Immer dann, wenn in der Öffentlichkeit aber kritische Themen auftauchen, die das Bankgeschäft und das genossenschaftliche Wertesystem tangieren und die auch in der Presse und den Medien Nieder schlag finden, sollte ein Vorstand einer Volksbank auf Unterstützung subsidiärer Einheiten zurückgreifen können, da es undenkbar ist, dass ein Vorstand einer Durchschnittsvolksbank - wie es die Vereinigte Volksbank eG ist - zu allen Themen spontan Auskunft geben kann und dieser weder Zeit noch Muße hat, alle relevanten Themen immer und jederzeit kompetent parat zu haben.

Lobbyarbeit fängt bei der Volksbank selbst an

Dabei macht die Volksbank selbst durch ihre Öffentlichkeitsarbeit vor Ort - vielleicht sogar unbewusst - permanent Lobbyarbeit und trägt mit einem Mosaiksteinchen zu dem großen, kräftigen Bild der Gruppe der deutschen Volksbanken und Raiffeisenbanken bei. Insoweit müsste daher auch jedes Vorstandsmitglied einer Volksbank wissen, was an welcher Stelle des genossenschaftlichen Verbundes wer an konkreter Lobbyarbeit leistet und welche Ziele mit dieser Lobbyarbeit realisiert werden sollen. Diese Informationen adressatengerecht zur Verfügung zu stellen, wird aller dings wahrscheinlich nur schwer gelingen.

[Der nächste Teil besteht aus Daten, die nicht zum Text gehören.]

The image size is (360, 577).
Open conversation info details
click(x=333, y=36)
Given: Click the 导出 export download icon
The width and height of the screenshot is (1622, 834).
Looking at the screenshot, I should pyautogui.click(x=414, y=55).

Die regionalen Volksbanken sind fester Bestandteil des Wirtschaftslebens vor Ort und mit den Kommunen, Behörden und Institutionen in aller Regel bestens vernetzt. Zudem sollte die Volksbank auch regional immer wieder deutlich machen, dass die örtliche Genossenschaft meist mit weitem Abstand die größte privatwirtschaftliche Personenvereinigung in der jeweiligen Region ist. Die Vereinigte Volksbank eG im Regionalverband Saarbrücken hat fast 31000 Mitglieder und stellt damit im Saarland die zweitgrößte wirtschaftliche Personenvereinigung dar. Dieses Potenzial könnte auch den regionalen Entscheidungsträgern, politischen Mandatsträgern und öffentlichen Stellen noch deutlicher vor Augen geführt werden.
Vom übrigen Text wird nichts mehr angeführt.